Wednesday, August 08, 2007

The public wants photo radar - why is Campbell saying no

It's getting harder and harder to figure out Premier Gordon Campbell's opposition to photo radar.
The statistics suggest the Liberals' decision to cancel photo radar in 2001 has cost about 50 lives a year and thousands of injuries. Tragedies for the individuals and their families; a waste of human potential; and a major health-care cost.
Campbell is seen as a pretty pragmatic politician - look at the big swings on First Nations and climate change. You'd expect him to accept the reality that photo radar works. Crashes and deaths are both reduced.
I attributed the reluctance to an unwillingness to admit a mistake and the fear of a public backlash.
But last month Ipsos-Reid asked British Columbians how they felt about photo radar and red-light cameras.
The support was overwhelming for both, surprising even for those - like me - who figured the public recognized the common-sense benefits of deterring speeding drivers.
The poll, done for the Canada Safety Council, asked people across Canada about the devices.
Almost 90 per cent of British Columbians, and 84 per cent of Canadians, supported the use of photo radar in school zones.
Almost three out of four British Columbians supported the use of photo radar on highways, compared with 69 per cent of Canadians. And 84 per cent of British Columbians supported red-light cameras.
So there's no risk of a real political problem. In fact, it seems the public would welcome a measure that made life safer for their families.
It all makes the refusal to act baffling.
The evidence is overwhelming that photo radar works.
Before B.C. introduced photo radar in 1996, an average of 510 people had died annually in the five preceding years.
For the almost six years photo radar was in operation, the average annual death rate was 412 - almost 100 fewer lives lost per year to crashes.
The Liberals acted on their campaign promise and killed photo radar in 2001. And in the next three years, the average number of deaths increased to 449, an average 37 additional deaths per year.
A study done on B.C.'s first year of photo radar found "a dramatic reduction of speed" at deployment sites. "The analysis found a 25-per-cent reduction in daytime unsafe-speed-related collisions, an 11-per-cent reduction in daytime traffic collision victims carried by ambulances and a 17-per-cent reduction in daytime traffic collision fatalities," the study reported.

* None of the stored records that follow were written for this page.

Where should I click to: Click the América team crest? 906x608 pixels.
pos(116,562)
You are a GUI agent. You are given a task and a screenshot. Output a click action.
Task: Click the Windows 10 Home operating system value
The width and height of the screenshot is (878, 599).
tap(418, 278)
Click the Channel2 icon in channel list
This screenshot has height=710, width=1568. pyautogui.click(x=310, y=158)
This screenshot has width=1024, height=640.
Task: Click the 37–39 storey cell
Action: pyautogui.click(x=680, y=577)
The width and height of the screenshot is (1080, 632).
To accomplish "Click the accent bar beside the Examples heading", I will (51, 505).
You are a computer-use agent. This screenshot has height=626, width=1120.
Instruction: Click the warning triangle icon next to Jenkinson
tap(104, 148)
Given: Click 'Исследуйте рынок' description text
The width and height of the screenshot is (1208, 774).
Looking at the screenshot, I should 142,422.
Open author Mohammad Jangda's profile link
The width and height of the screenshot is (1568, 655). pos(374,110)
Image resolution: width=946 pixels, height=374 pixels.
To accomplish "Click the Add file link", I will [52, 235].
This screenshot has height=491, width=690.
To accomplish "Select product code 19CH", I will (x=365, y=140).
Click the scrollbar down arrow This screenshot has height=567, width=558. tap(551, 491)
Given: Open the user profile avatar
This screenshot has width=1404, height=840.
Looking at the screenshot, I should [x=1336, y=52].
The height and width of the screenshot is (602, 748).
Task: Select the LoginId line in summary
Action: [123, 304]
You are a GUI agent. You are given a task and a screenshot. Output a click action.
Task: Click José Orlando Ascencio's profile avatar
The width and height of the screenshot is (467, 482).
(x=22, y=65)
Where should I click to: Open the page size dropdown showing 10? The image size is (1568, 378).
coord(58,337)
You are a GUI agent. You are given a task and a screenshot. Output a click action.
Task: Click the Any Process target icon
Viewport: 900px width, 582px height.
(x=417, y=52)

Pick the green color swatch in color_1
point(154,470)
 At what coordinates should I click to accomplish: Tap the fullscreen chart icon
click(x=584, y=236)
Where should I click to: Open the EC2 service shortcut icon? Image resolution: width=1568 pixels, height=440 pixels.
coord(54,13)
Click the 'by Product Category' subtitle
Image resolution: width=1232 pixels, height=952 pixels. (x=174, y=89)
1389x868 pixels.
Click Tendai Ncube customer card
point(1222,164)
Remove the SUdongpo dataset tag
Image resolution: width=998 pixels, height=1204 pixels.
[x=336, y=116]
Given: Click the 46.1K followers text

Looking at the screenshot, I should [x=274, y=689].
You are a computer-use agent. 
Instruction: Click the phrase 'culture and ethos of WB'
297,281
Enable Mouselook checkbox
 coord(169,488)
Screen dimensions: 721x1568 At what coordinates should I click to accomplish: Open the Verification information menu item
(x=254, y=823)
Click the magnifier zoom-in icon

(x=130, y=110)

Almost 20 per cent fewer deaths.
The people who object to the cameras can come up with explanations.
But a major Australian review last year analyzed data from 26 photo radar studies done around the world. The number of crashes was reduced by between 14 per cent and 72 per cent once photo radar was installed, it reported.
Fatalities were reduced by an even more dramatic 40 to 46 per cent - cut almost in half.
Photo radar - or speed cameras, as they're called now - isn't a cure-all. It would be more effective to have increased policing. The survey found that 42 per cent of Canadians thought there should be more traffic enforcement - roadside checks, radar, speed traps and the general visibility of police. Only seven per cent thought there was too much enforcement.
But police officers are expensive. Speed cameras, done right, are cheap. The old B.C. system used vans. Other jurisdictions set up permanent camera boxes in appropriate locations - school zones, stretches of highway with a high rate of crashes. They rotate the actual cameras between sites.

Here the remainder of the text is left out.